My story is a sad one. I am a parent of a PKU individual. My son was born June 17, 1985, diagnosed with PKU at 3 weeks of age. He was immediately started on a PKU formula and progressed to a diet at the appropriate ages. He was doing great, at that time I lived in Louisiana and the state provided the formula for him but not the food. We moved to Texas in 1992 and unfortunately Texas did not cover formula and I was spending $350.00 on formula alone, plus trying to find food products which were always expensive. It was tough but we did it. Jordan did well, he was staying on diet with a few spikes when he would sneak food. I could always tell when his levels were high, he would become emotional and have erratic mood swings.
Fast-forward to high school and adulthood, Jordan got off diet due to not being able to afford formula or food, and could not afford the insurance that would possibly help him cover these cost. He went off diet. His moods were very hard to deal with, he was either very quiet and manipulative or upbeat, we would constantly walk around on tiptoes because he was so erratic we never knew when he would explode. He would try to get back on diet by getting in touch with the dietitians he had worked with, but was never able to stay on the diet for long periods of time due to not having the financial means. He became mentally unstable.

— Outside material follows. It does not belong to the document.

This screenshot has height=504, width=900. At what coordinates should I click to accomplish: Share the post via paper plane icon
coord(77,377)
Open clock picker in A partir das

Today, I do not know where my son is. I saw him last about 3 years ago. He has cut off all communication with his family, he had become paranoid. I wanted to tell you this story to help you understand how important it is for these individuals to stay on diet. My son was so full of potential. He had tested out at college levels in the 9th grade. He was smart, funny, and sweet. He had so much ahead of him, he had so much to offer. I do feel the inability of him not being able to stay on diet mostly due to financial means has caused his brain to deteriorate. It is so painful not to know where he is, it is painful to know that he is not the person he was meant to be. He was not able to hold a job for long due to his emotional instability and I am sure it has not changed today. If we cannot give these individuals a way to be able to care for themselves, it will backfire on society. The food is expensive, the formula is expensive. Would we rather pay for a person to keep themselves healthy and productive or pay for them to be homeless, lost, or in prison due to the consequences of not being able to sustain the diet? While there are some diagnosis that show immediate need such as a diabetic going into a diabetic coma, rushed to the hospital where they immediately receive the medicine they need to get back on track, PKU deserves the same immediate treatment. Symptoms of PKU damage is slow, it doesn’t cause an emergency life and death situation until the damage is already done and unfortunately is irreversible.

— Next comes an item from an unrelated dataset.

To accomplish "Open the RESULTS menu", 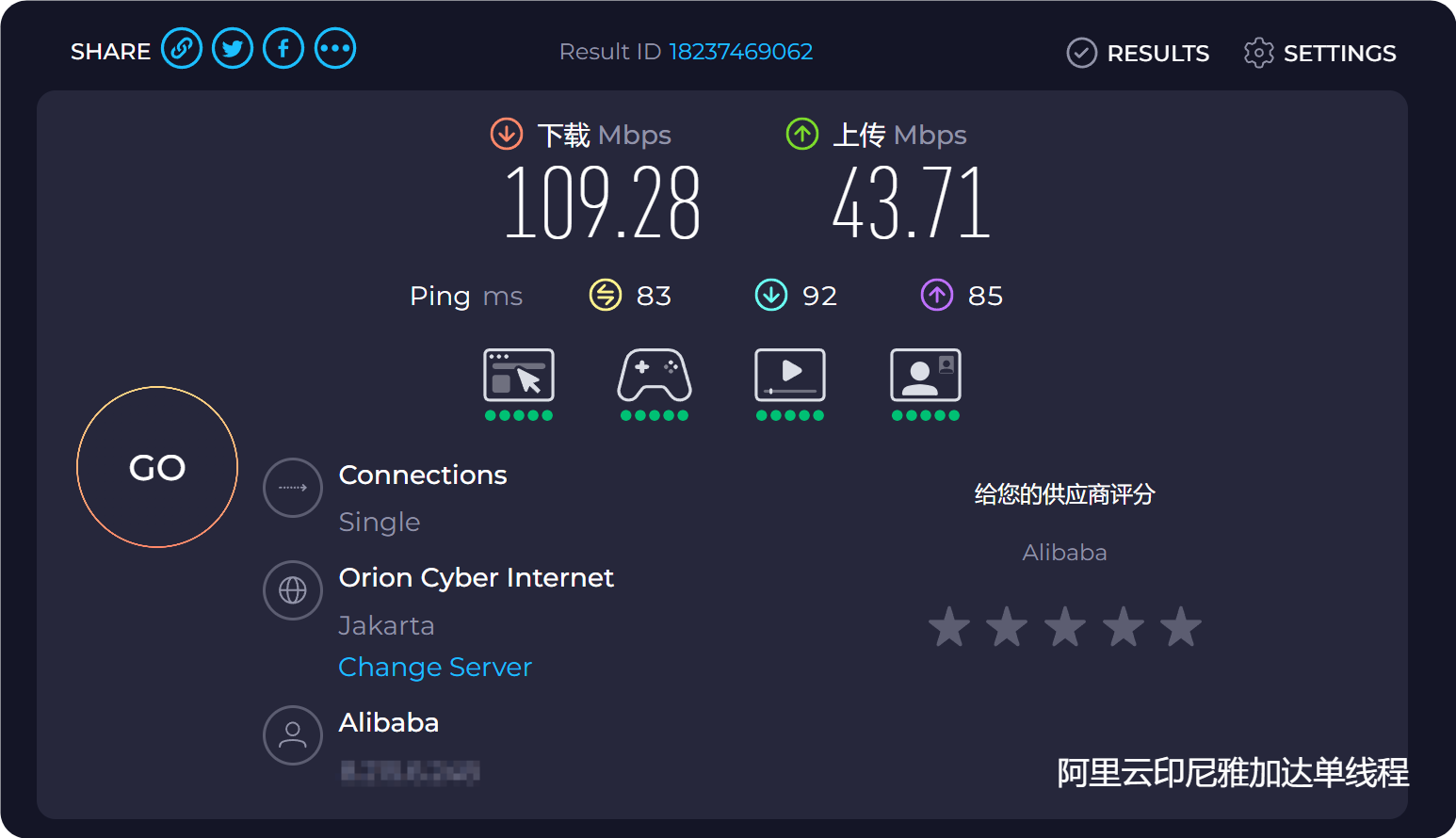I will coord(1138,54).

I think of my son everyday, I wonder where he is, I worry that he is not safe. I worry if he is even eating. I check google frequently to see if his name pops up in case he was found hurt or deceased. My heart is broken. I don’t think, my son, as a child, ever wanted his life to be this way. Please, we need to ensure that every individual has the means to obtain formula, food, and healthcare in order to be healthy, regardless of financial capability and being insured or uninsured. This is my story, it is a sad story. Please help families and individuals affected by PKU not have to endure this story.

The Medical Nutrition Equity Act will provide key support for those Americans who rely on medical foods to survive and thrive.